>> Begin PROVIDED TEXT

The importance of soil spectroscopy is expressed in the increasing number of extensive soil spectral libraries (SSLs) that are being generated worldwide [1]. The SSLs are utilized mainly to perform proxy estimations of soil properties by modeling the interaction between soil chromophores (i.e., minerals, organic matter (OM), and water) and their spectral responses [2]. Spectral features at wavelengths below 1000 nm usually result from electronic processes in iron oxides and OM; the well-defined absorption features around 1400 and 1900 nm are due to overtones of OH in minerals and water, and the absorption peak near 2200 nm is attributed to OH-combination modes in clay minerals and overtones of CO3- in carbonates around 2315–2340 nm. Where there is high organic carbon (OC) content, some absorption features across 2200–2500 nm are related to various organic groups [3, 4].

>> End PROVIDED TEXT
>> Begin DATASET ROWS

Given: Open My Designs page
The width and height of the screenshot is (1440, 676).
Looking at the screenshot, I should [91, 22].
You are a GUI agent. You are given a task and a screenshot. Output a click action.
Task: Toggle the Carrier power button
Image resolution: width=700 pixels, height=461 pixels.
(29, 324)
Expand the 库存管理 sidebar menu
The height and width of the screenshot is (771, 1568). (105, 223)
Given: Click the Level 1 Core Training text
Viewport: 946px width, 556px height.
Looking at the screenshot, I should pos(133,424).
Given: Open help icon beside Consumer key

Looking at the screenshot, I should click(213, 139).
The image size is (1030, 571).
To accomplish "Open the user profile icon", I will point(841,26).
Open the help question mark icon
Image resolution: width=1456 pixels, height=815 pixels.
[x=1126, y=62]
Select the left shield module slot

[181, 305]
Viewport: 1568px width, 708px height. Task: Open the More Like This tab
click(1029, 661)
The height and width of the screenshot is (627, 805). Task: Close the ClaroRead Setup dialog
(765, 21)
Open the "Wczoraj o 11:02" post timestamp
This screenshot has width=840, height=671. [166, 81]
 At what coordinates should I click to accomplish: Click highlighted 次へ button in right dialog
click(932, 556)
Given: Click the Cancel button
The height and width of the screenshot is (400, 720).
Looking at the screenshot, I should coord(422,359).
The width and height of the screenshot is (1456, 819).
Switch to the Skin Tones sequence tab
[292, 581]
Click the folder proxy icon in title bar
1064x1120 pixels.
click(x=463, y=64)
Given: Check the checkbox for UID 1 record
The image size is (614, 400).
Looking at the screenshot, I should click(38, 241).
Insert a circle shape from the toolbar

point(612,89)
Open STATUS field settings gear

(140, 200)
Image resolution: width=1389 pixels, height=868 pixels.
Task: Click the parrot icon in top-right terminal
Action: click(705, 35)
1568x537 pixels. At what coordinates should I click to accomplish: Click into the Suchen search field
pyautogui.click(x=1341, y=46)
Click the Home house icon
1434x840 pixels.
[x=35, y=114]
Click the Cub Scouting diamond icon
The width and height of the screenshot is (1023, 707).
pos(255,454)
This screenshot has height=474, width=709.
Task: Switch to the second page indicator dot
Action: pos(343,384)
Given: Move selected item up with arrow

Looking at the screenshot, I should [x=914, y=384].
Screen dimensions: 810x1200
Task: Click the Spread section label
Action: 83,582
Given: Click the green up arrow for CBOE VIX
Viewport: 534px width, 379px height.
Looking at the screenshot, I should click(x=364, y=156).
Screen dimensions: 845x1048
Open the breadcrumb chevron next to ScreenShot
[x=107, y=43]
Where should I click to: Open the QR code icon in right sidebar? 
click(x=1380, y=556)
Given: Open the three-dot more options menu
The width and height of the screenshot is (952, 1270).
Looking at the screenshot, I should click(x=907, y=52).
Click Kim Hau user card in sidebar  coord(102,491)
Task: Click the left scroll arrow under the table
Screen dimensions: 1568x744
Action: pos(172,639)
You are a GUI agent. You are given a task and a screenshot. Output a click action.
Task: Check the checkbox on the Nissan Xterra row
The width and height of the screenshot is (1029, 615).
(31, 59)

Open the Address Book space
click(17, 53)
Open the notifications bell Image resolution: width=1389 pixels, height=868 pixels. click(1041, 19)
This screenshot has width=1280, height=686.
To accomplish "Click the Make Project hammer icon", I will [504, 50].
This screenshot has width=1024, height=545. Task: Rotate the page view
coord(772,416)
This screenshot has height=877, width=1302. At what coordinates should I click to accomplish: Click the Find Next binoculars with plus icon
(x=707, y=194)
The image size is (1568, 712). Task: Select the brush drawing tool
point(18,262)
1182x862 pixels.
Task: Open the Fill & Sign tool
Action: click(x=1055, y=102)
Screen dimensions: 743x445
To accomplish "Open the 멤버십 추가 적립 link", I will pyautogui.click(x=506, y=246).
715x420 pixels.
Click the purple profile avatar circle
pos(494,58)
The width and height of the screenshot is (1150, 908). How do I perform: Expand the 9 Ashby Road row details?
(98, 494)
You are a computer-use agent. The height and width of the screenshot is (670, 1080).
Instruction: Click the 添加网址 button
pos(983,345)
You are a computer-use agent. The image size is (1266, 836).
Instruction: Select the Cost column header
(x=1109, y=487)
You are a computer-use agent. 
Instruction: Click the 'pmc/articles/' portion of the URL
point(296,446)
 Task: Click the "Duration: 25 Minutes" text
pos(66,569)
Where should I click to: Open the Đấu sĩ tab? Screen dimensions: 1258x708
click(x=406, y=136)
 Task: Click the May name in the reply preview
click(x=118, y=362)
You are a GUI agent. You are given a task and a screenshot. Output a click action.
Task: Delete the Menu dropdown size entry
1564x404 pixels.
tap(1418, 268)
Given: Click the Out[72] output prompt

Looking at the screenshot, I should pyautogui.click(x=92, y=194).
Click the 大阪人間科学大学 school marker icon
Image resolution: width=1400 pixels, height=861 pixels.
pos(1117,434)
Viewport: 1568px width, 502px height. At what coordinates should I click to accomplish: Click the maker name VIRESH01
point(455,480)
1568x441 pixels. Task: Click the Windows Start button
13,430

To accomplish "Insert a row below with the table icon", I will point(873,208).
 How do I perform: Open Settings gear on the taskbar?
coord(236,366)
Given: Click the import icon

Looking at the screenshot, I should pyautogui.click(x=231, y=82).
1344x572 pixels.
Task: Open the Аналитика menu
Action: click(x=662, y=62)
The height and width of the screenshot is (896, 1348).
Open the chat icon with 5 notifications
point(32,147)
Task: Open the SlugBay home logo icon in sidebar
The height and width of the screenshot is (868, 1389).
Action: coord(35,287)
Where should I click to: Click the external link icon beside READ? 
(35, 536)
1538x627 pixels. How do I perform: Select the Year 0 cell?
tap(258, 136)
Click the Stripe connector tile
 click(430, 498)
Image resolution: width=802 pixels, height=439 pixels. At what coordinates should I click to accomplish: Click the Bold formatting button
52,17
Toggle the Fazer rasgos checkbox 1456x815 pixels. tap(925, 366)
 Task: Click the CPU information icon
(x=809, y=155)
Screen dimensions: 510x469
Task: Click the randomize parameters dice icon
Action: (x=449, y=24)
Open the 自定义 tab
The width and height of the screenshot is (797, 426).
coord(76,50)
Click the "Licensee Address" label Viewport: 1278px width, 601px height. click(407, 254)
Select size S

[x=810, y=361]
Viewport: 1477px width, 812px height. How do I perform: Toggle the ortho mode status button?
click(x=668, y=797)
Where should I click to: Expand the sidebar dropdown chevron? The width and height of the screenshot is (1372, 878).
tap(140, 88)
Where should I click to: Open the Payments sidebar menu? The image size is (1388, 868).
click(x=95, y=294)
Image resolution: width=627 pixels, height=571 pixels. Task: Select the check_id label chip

>> End DATASET ROWS

◆ TASK TO CARRY OUT
Using the soil spectroscopy text above, answer these questions:
(a) What are soil spectral libraries mainly used for?
(b) What usually causes spectral features at wavelengths below 1000 nm?
(c) What is the absorption peak near 2200 nm attributed to?

◆ WRITTEN SOLUTION
(a) They are used mainly to make proxy estimations of soil properties by modeling the interaction between soil chromophores and their spectral responses.
(b) Electronic processes in iron oxides and organic matter.
(c) OH-combination modes in clay minerals.